Local development configuration with OTLP enabled (dev/config/logconfig.otlp.yaml):

handlers:
  console_structlog: {...}
  otlp_structlog:
    class: jobmon.core.otlp.JobmonOTLPLoggingHandler
    exporter: {}
  otlp:
    class: jobmon.core.otlp.JobmonOTLPLoggingHandler
    exporter: {}

loggers:
  jobmon.client:
    handlers: [console_structlog, otlp_structlog]
    propagate: false
  uvicorn.access:
    handlers: [console_default, otlp]

Thread-local Storage and OTLP Handlers

JobmonOTLPLoggingHandler (and its JobmonOTLPStructlogHandler alias) import the cached event, extract telemetry metadata, and emit opentelemetry.sdk._logs.LogRecord instances.

Telemetry metadata is serialised only when the values are JSON compatible; more complex structures are stringified to avoid errors.

Registration with the structlog capture hook is skipped when OTLP support is unavailable, preventing unnecessary thread-local state in minimalist deployments.

Testing Strategy

Unit tests in tests/unit/core/test_jobmon_context.py and tests/unit/client/test_client_logging.py cover:

  • Telemetry isolation for Jobmon vs host namespaces

  • Context manager cleanup

  • Custom telemetry prefixes

  • Compatibility with FHS rendering

Integration tests cover host-first vs Jobmon-first configuration, OTLP export behaviour, direct-rendering forwarding, and lazy configuration orchestration.

Troubleshooting Tips

Host logs show Jobmon metadata

Ensure the isolation processor is present and the host loggers do not use the jobmon.* namespace prefix.

Telemetry not exported

Confirm _store_event_dict_for_otlp is in the processor chain and an OTLP handler is attached to jobmon.* loggers.

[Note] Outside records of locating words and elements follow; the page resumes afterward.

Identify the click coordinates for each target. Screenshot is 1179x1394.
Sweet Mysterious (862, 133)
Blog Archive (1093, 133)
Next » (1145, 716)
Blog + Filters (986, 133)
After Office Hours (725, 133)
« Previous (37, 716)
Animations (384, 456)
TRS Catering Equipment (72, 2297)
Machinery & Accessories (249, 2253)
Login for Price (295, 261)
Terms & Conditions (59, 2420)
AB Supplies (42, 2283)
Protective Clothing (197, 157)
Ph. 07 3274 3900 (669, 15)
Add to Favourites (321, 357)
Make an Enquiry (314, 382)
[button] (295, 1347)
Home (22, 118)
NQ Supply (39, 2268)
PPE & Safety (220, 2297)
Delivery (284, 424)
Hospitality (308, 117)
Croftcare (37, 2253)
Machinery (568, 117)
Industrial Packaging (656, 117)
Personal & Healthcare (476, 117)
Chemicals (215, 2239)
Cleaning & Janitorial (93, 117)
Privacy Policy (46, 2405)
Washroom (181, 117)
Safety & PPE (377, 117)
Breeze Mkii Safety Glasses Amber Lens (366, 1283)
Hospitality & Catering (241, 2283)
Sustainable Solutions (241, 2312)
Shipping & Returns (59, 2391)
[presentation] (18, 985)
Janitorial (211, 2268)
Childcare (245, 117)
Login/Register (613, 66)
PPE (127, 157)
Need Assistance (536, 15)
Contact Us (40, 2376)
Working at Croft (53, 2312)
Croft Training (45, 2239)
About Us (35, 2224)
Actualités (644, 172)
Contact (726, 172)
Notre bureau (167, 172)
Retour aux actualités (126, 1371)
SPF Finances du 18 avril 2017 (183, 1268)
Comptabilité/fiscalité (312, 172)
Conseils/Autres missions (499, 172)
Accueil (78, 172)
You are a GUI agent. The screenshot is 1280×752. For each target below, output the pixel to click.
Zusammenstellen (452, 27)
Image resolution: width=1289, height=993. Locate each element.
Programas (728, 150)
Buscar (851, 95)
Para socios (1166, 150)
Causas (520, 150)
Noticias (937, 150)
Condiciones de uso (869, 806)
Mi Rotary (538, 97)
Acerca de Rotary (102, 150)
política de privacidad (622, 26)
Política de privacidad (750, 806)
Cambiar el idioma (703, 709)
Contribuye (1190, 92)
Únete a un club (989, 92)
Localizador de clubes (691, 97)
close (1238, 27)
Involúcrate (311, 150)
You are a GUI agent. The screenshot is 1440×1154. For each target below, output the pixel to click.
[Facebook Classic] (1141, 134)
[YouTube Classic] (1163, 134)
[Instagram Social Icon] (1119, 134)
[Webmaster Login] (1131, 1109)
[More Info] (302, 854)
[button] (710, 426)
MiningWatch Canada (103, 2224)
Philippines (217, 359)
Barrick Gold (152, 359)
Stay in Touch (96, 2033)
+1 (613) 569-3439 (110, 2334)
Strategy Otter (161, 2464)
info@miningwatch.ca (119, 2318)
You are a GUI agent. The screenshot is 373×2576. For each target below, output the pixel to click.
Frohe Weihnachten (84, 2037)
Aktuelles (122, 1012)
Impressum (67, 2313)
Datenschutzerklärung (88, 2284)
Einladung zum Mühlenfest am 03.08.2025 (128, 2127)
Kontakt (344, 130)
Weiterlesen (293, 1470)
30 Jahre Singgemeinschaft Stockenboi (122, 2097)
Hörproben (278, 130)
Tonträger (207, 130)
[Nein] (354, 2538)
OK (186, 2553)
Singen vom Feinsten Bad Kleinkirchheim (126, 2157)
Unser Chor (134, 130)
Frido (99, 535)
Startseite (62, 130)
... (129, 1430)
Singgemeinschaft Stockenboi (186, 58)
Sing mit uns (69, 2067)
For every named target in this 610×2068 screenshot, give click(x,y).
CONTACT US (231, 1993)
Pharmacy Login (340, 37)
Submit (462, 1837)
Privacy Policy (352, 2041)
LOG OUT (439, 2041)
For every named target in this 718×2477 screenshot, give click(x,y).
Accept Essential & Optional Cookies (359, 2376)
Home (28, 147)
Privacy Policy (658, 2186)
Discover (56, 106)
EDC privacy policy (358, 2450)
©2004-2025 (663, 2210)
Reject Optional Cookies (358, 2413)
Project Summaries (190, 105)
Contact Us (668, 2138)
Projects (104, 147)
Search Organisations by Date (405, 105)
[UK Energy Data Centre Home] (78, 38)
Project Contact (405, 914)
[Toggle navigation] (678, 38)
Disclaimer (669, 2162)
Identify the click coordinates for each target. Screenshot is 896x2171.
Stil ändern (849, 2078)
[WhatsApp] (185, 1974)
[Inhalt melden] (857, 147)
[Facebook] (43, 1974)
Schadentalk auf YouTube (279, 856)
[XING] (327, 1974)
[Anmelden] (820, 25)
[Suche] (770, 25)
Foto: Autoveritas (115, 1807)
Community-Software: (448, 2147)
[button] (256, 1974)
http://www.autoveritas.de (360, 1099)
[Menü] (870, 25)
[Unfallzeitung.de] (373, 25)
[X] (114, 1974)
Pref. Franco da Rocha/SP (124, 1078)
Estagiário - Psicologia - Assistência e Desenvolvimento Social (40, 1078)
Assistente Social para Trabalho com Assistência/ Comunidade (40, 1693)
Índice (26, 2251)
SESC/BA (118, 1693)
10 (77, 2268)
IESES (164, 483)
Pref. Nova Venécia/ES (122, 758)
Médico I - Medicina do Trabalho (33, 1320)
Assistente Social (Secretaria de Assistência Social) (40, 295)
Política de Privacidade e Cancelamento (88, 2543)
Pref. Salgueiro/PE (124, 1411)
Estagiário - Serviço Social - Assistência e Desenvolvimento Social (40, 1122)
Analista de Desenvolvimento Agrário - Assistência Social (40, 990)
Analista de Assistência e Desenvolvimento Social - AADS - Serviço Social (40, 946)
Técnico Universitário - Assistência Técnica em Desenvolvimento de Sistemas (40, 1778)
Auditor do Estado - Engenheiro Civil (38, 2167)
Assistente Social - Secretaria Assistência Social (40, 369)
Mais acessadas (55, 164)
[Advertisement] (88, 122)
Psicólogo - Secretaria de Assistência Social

Check telemetry.logging settings in JobmonConfig and verify the exporter is properly configured.

Double console output

Ensure propagate is set to false for Jobmon loggers and that handlers are not installed multiple times.

Formatter collisions with host applications

Verify that Jobmon only prepends processors compatible with the host’s rendering strategy. Update _uses_stdlib_integration when new deployment patterns emerge.

Performance Notes

  • The isolation processor operates in O(m) where m is the number of telemetry keys (~20).

  • Thread-local capture copies the event dictionary once per log call when OTLP logging is enabled.

  • Overall overhead is below 10% compared to pure structlog usage.

Maintenance Checklist

When adding telemetry metadata:

  1. Ensure the key uses the telemetry_ prefix (automatic when using set_jobmon_context or @bind_context).

  2. Bind the new key via set_jobmon_context or @bind_context.

  3. Extend documentation examples if the metadata is externally visible.

When supporting a new host architecture:

  1. Enhance prepend_jobmon_processors_to_existing_config if different processors are required.

  2. Update architecture detection heuristics.

  3. Add integration tests for the new flow.

When debugging processor chains:

import structlog
processors = structlog.get_config().get("processors", [])
for i, proc in enumerate(processors, 1):
    name = getattr(proc, "__name__", repr(proc))
    print(f"{i}. {name}")

Document History

Last updated: 2025-11-03 – Added direct-rendering forwarding shim, refined client logging configuration for OTLP, and documented detection heuristics.